E vi assicuro che, in alcuni casi, questa scelta processuale ha fatto la differenza!

§ 6. A quali condizioni può funzionare la mediazione in responsabilità medica

Allora, dicevamo che la mediazione, almeno per la nostra esperienza, non è particolarmente efficace nella nostra materia.
D’altronde, le statistiche sono piuttosto sconfortanti.
Allora quali sono le condizioni che potrebbero migliorare questa situazione?

Tutti sappiamo che, il più delle volte, le parti chiamate in mediazione non aderiscono.
A volte neppure compaiono, a volte comunque non vogliono andare oltre il primo incontro cd. informativo.
In ogni caso, l’esito è fallimentare.

Qualche volta però, seppur eccezionalmente, si riesce a conciliare, in mediazione. E magari lo si fa addirittura al primo incontro, come ad esempio ci è accaduto in questo caso, non particolarmente importante, ma – diremmo – neppure irrilevante dal punto di vista economico (si trattava di quasi 100mila euro).

Naturalmente occorre che ci siano i presupposti per conciliare.
E quindi, dato per scontato che la parte istante ha tutto l’interesse e la disponibilità a cercare un accordo, bisogna
che la struttura chiamata in mediazione abbia:

  • terminato la sua istruttoria,
  • abbia valutato il sinistro ed
  • abbia già deliberato una qualche disponibilità transattiva,
  • dando specifico mandato al rappresentante legale o al procuratore speciale che comparirà in mediazione di manifestare questa disponibilità e, se del caso, concludere l’accordo conciliativo.

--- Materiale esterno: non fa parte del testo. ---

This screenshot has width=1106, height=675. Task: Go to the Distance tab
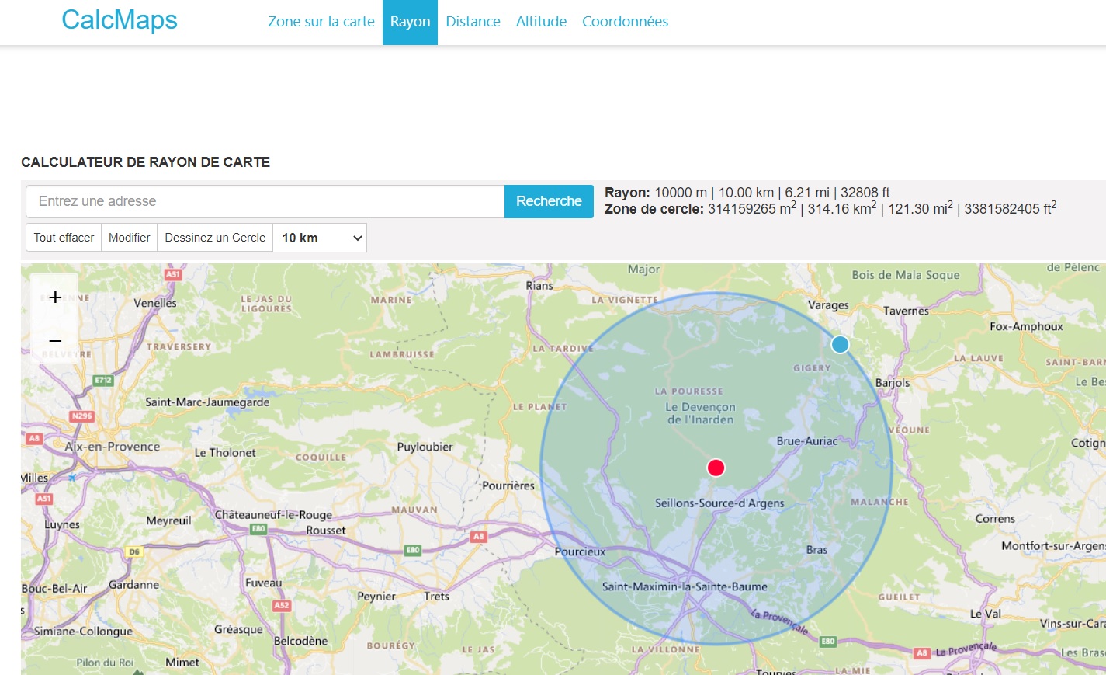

Dunque, sintetizzando, a nostro modo di vedere, si possono presentare due situazioni:

  1. La prima è più rara e si verifica quando non c’è dubbio che siamo davanti a una ipotesi di responsabilità. Di solito accade perché si tratta di una vicenda davvero grossolana o macroscopica di malpractice e, di fatto, dobbiamo soltanto discutere del quantum. Ci sono le tabelle, ci sono le formule, ci sono i dati documentali, e soprattutto c’è il mediatore che – quando sa fare il suo mestiere – senz’altro può dare un contributo rilevante alla definizione conciliativa.
  2. Poi c’è la seconda ipotesi, che è quella più frequente, quando la responsabilità è contestata, perché la fattispecie è obiettivamente controvertibile o per qualunque altra ragione. Bene, qui non c’è alternativa: per risolvere la lite bisogna ricorrere ad una C.T. in mediazione. Ma, a nostro avviso, bisogna farlo in deroga ai principi di riservatezza ed inutilizzabilità di cui agli artt. 9 e 10 del d.lgs. 28/2010.

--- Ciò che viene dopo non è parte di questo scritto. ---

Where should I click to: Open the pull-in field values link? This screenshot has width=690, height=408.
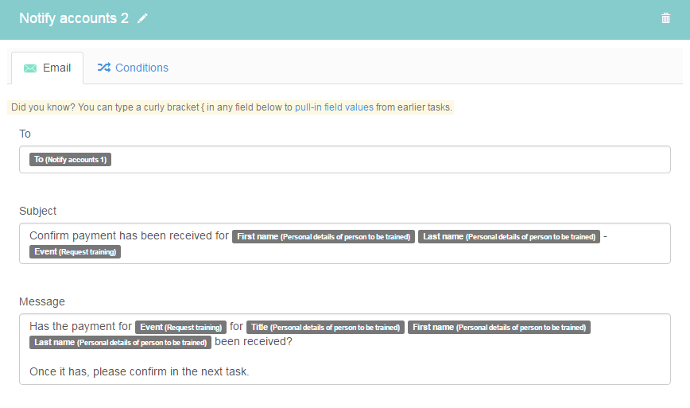tap(334, 107)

Ricordiamo infatti che queste norme intendono tutelare la posizione delle parti in mediazione, assicurando loro che le dichiarazioni rese e le informazioni acquisite resteranno segrete, e che gli atti della mediazione non potranno essere utilizzati nel giudizio avente lo stesso oggetto.

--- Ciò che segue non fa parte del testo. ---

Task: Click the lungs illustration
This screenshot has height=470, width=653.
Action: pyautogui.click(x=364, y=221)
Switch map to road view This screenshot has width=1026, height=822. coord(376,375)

Ma, trattandosi di disposizioni dettate nell’interesse delle parti, queste ultime vi possono derogare. E, nel caso di specie, è proprio il caso che lo facciano con riferimento alla C.T.M.

Infatti, solo se stabiliamo, anticipatamente, che quella C.T. potrà essere prodotta nell’eventuale, ancorché denegato, successivo giudizio di merito, ci saranno serie possibilità che le parti non contestino ulteriormente le relative risultanze, quando a sé sfavorevoli, ma vi si adeguino, vi prestino – diciamo così – acquiescenza, e divengano in questo modo propense alla conciliazione.

In ogni caso, da parte di tutti gli attori di questo complesso palcoscenico, c’è molto spazio per superare distorsioni e pregiudizi.
Dobbiamo quindi, tutti quanti, riuscire ad ampliare la cultura e la prassi della conciliazione, sia in fase pre-giudiziale, sia in ATP, sia – naturalmente – in mediazione.